Indeed, it is a most ironic thing that in my own county, where there is one of these open prisons and where exactly this situation has developed, it has now been found necessary, because the prison is situated in an old prisoner of war building of which the requisition is coming to an end, to give up this open prison, and the local people who protested against its being opened in the first instance are now flooding the Home Office with petitions against its being closed. Is that not a remarkable thing, and is it not most unfortunate that some technical objection like the coming to an end of the requisition is preventing this magnificent piece of work from being carried on? It is all to be concentrated in a much larger open prison. I should like to add my voice to those who have protested against that. One of the most important modern discoveries in penology that has been made is that the smaller the prisons with which you deal, the more likely are you to have success. I think it is a pity that this admirable little open prison in South Westmorland is going to be closed down in order that it may be merged with a new large open prison, which, no doubt, will be excellently conducted, but where the valuable local enthusiasm will all be sacrificed.

I should like also to support everything that has been said about the importance of training these men so that they have a real skill at their disposal when they leave prison. That is the most difficult time, and it is a time on which the least attention has been concentrated—perhaps the most important time there is in the history of a prisoner. So frequently he leaves without any sort of skill having been provided for him which he can use when he once more becomes a free citizen. It is obvious that there are difficulties in the way of training in the prisons. In some of the prisons these difficulties are surmounted, but I think that one of the troubles is that which was referred to by the right reverend Prelate the Lord Bishop of Exeter about the over-emphasis on the security arrangements all the time.

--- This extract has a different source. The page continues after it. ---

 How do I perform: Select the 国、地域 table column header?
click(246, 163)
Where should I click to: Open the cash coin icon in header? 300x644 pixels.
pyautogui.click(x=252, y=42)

I think we might make use of the facilities in the technical schools and colleges up and down the country by sending these men out to be trained there, but everybody is so afraid that they are going to escape. That was one of the arguments against the open prisons. Let one or two escape. It would be much better to take the risk of one or two escaping if we could build up the abilities of the great mass of the others. But I do not myself believe that there is this danger of their escaping, because, if they feel that they are being treated like human beings, and know they are being encouraged and assisted to take their proper part in the work of the world when they come out, then, in ninety-nine cases out of a hundred, they will cooperate. The man who will want to take the opportunity of escaping will be a very rare bird indeed.

Therefore, I would emphasise the importance of getting away, to some extent, from the insistence on security at every possible turn. There is, of course, a hard core of these prisoners—usually, they are perfectly well known to the police and Prison Commissioners—who are likely to try to escape, but these can be looked after under real security arrangements. But to treat the whole of the rest of the prison population on this extreme security basis because of this hard core seems to me to be a very srious mistake.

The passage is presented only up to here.